In 1872, it became the first Canadian city to adopt a regulation to cut air pollution— at a time when coal was king and black smoke smothered the city.

As the thick smog lifted, Montreal also gradually replaced coal energy with hydropower.

“But the game is far from over and the stakes are more complex today than ever before. That is why my administration is firmly committed to the fight against greenhouse gases, a one we will face on several fronts,” said Mayor of Montreal, Valérie Plante.

This complexity has led the city to take a holistic view towards urban development.

“When it comes to transportation, we are not directly addressing air pollution, but our planning approaches are aimed at reducing the length of travel, automobile dependency, and the footprint of transportation in the urban fabric,” said Mayor Plante.

Those planning approaches aim to develop and transform city sectors in ways that make them complete living environments where routine car use is unnecessary.

A large share of public roads is reserved for bicycles, pedestrians and public transport— in the form of cycle lanes and public bike sharing stations, widened sidewalks, and reserved lanes, respectively.

The city has created “mobility hubs” that connect different modes of transport.

Montreal pairs sustainable mobility with managing demand for private vehicle use through availability of parking spaces in the inner city.

Montreal was also an early adopter in introducing electric buses to its public transport network— even as many other cities held back— with the aim of making all new buses electric by 2025.

Montreal is a signatory to the Chicago Charter, which urges all signatory cities to provide their residents with safe and accessible active and public transport options.

“The Chicago Charter requires municipal governments to invest in their transit systems and in their fleet of vehicles to reduce their carbon footprint. We are therefore firmly committed to respecting our word, being proactive and ensuring better air quality for future generations,” said Mayor Plante.

Indeed, the city is working on the electrification of transport to reduce dependence on fossil fuels, a strategy that includes installing a network of public charging stations and gradually converting corporate vehicles to electric.

After vehicle emissions, wood burning was the most significant source of fine particle pollution in Montreal, leading the city to pass strict regulations on biomass burning in residences in October last year— only the cleanest-burning stoves and fireplaces are allowed, certified to emit no more than 2.5 grams of fine particles per hour.

It’s also working on achieving carbon neutrality in buildings.

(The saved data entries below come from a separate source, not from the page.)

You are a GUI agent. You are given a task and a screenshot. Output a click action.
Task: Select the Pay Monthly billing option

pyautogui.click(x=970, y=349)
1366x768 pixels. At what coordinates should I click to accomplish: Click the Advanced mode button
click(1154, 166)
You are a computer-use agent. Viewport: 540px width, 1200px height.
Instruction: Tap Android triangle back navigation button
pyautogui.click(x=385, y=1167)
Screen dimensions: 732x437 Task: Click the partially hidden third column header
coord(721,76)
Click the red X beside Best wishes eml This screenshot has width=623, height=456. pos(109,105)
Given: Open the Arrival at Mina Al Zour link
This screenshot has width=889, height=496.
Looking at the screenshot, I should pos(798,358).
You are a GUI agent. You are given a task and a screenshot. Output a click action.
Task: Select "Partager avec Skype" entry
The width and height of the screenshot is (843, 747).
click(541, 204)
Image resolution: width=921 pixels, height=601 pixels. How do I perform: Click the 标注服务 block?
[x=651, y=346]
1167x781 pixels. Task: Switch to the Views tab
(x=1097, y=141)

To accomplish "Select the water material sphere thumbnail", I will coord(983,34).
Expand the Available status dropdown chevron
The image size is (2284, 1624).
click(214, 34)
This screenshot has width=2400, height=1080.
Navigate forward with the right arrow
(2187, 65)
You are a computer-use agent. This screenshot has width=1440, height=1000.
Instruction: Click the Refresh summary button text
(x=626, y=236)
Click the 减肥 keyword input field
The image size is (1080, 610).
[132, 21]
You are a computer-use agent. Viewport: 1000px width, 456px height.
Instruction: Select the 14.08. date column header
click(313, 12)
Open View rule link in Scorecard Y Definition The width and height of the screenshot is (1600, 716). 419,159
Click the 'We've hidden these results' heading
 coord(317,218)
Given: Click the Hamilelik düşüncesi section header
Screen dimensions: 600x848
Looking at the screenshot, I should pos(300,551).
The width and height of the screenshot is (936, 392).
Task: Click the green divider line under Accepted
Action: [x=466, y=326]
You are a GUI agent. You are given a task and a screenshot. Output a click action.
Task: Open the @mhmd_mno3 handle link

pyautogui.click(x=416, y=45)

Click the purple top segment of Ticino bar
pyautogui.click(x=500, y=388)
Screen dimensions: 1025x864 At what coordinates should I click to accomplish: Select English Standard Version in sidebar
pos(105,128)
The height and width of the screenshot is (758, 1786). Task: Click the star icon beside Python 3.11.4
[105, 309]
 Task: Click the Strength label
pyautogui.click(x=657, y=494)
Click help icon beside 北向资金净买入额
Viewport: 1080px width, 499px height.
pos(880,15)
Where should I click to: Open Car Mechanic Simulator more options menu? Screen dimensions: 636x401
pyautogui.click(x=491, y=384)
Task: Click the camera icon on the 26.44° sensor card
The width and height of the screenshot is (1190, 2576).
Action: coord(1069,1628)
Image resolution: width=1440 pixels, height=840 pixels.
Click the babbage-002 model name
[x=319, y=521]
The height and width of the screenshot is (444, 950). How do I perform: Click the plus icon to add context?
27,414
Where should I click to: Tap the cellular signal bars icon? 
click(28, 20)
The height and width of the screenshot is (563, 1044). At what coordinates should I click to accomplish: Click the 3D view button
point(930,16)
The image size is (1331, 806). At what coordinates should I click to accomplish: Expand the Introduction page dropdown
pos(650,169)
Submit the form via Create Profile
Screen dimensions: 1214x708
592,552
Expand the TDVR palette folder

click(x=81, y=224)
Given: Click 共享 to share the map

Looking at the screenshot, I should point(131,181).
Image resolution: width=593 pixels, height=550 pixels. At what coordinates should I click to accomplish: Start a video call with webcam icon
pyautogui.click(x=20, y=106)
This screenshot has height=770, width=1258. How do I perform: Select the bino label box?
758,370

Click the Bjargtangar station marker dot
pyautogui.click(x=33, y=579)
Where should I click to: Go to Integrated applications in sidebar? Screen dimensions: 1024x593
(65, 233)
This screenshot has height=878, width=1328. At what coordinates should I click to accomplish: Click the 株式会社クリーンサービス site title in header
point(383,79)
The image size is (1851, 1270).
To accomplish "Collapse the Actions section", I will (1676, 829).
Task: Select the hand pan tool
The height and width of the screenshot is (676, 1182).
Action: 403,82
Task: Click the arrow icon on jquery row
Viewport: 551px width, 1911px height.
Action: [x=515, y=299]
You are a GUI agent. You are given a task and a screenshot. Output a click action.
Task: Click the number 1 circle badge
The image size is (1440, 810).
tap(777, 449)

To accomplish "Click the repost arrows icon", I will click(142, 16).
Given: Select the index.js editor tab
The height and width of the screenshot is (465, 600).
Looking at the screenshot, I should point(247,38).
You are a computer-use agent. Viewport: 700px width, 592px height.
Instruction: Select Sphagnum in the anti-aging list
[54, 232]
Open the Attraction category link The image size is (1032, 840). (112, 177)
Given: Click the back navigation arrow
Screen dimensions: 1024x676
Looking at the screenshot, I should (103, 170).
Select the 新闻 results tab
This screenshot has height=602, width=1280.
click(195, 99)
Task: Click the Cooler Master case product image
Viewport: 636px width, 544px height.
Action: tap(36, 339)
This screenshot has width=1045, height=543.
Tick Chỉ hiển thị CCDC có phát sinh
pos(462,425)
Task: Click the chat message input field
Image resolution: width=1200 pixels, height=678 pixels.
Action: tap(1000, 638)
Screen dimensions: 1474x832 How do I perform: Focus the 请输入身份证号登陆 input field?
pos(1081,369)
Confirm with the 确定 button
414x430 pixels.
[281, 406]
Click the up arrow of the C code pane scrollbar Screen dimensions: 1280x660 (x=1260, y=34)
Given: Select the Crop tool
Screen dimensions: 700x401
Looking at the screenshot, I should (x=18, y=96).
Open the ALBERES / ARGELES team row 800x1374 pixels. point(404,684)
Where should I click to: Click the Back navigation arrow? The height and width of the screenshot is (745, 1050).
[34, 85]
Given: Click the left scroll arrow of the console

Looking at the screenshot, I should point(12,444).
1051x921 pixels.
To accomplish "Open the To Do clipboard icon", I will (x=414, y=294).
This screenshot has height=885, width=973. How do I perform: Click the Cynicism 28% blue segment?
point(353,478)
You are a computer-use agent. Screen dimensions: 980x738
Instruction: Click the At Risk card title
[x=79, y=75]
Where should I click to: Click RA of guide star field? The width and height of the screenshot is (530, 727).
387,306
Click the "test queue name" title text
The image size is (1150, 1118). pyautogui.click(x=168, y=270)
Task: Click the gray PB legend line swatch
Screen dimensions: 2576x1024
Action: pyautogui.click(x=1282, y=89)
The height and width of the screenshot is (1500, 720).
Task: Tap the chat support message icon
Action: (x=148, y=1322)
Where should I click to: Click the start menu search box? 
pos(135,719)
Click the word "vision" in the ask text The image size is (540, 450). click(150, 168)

In 2018, Montreal committed to adopting regulations or planning policies that would see new buildings operating on a net zero carbon footprint by 2030, a measure that would be extended to all buildings by 2050.

The move was part of efforts to abide by the “Net Zero Carbon Buildings” statement at the Global Climate Action Summit, which the city supported.

Other efforts to reduce air pollution by the city include a focus on efficient and innovative solid waste management and the adoption of a greening plan to increase green canopy and reduce the “heat island” effect.

Montreal also works on public education and awareness-raising, sharing information on air quality through social media and its website, and encouraging actions and behavioural changes among its citizens that support better air quality.

“Air quality is the business of all Montrealers,” said Mayor Plante. “Although the situation is improving all over the island, all neighborhoods and households still have a role to play in reducing air pollution, if only by their choice of means of greening of their streets.”

All of this continues to pay off, as Montreal’s air quality rides a positive trend.

Between 2009 and 2016, Montrealers saw a fall of 38 per cent in concentrations of fine particulate pollution (PM2.5) in their atmosphere.

Between 2000 and 2016, concentrations of nitrogen dioxide in the city fell by 43 per cent, those of carbon monoxide by 53 per cent, sulfur dioxide by 81 per cent, hydrogen sulphide by 75 per cent, nitrogen oxide by 77 per cent and benzene by 90 per cent.

These are the most recent results of 50 years of monitoring air quality: in the last half-century, the city has been measuring air quality using continuous analyzers installed in 15 sampling stations, strategically located in the Montreal agglomeration. These monitors operate 365 days a year, 24 hours a day and the results are available on the city’s website.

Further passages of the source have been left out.